“Mom, mom” he said in a hushed voice as I stood by the bathroom telling the three year old to get off the toilet. “Go to sleep…” I replied in a bored voice.
“Mom, mom, come here.” The almost eight year old repeated. I half-heartedly walked a couple of steps closer to him and said “I’m listening…”
He started talking even more quietly, forcing me to walk all the way over to where he was perched on his bed. Why are they only quiet when it’s inconvenient??? With an excited grin he said (louder, now that I was over there) “Guess what I’m going to be for Halloween.”
“Please tell me.” I said in a monotone voice—completely unenthusiastic about this conversation. In the moment I was only interested in getting the three year old off the toilet (he was still just sitting there) and then all four of the boys into their beds. Smile getting impossibly bigger he said, “I’ll tell you on…November 30th!”
Unimpressed I said, “I think you mean October 30th, and you have to tell me before then otherwise we can’t get a costume ready. Why don’t you tell me right now what you want to be.”
He looked thoughtfully up at the ceiling saying, “Ummmmm…”
Seriously, dude? You don’t even know. Why are we having this conversation right now??? He had called me over to tell me that he wasn’t going to tell me what he wants to dress up as for Halloween. And he doesn’t even know what he wants to be! He literally called me over to tease me about a piece of information that he does not even possess.

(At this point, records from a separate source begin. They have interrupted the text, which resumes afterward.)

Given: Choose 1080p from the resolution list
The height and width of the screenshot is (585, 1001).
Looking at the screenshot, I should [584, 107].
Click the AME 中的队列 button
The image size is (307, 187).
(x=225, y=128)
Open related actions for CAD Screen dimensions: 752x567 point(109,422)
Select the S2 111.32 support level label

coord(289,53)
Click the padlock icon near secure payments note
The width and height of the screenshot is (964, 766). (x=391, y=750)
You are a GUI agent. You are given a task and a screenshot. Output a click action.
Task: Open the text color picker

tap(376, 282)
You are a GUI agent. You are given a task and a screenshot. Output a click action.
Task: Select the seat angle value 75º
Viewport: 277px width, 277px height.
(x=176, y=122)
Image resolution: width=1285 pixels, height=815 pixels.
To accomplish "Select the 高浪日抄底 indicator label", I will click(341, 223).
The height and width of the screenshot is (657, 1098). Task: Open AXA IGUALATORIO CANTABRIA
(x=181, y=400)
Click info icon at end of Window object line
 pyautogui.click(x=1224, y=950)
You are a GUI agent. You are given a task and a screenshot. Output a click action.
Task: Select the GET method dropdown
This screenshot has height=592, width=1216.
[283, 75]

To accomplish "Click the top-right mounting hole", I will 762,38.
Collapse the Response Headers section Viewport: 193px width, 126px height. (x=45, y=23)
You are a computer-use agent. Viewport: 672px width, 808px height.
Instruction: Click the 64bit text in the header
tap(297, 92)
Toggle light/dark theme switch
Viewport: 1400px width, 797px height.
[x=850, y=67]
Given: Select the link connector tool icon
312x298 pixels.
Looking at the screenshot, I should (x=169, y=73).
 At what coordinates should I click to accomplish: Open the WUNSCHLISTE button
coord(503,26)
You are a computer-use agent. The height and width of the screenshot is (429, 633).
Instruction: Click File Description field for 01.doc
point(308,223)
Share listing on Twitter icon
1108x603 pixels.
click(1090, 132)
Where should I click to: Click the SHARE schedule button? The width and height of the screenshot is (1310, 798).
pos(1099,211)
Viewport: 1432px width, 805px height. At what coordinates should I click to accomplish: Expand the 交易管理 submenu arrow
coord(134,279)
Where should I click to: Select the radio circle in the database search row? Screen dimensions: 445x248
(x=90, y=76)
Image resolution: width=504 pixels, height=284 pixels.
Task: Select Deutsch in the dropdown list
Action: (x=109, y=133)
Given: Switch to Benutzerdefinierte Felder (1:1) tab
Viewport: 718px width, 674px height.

Oh, and did I mention the fun fact that this is a child who does not even like Halloween??? For years he has refused to go trick or treating with his brothers because he doesn’t like seeing all the kids dressed up in scary costumes. Which is fine with me because I don’t like Halloween either. This is the kid who I have to practically beg to dress up in something basic each year just for a photo op. So it makes our little bedtime conversation that much more ridiculous.
Sometimes (most of the time) I feel like my children just like to hear themselves talk. Or maybe it’s a conspiracy to make sure I never have another quiet moment for as long as I live. Even the three month old is in on it with his cute “goos” and “gahs”.
The other day I went to the store with just the baby and the nine year old. The nine year old kept talking and talking and talking. I’d start to tune out and then have to remind myself to listen to him. But it was difficult because his voice was competing with my inner dialogue. I kept bouncing between the two—not having a quality conversation with him or myself.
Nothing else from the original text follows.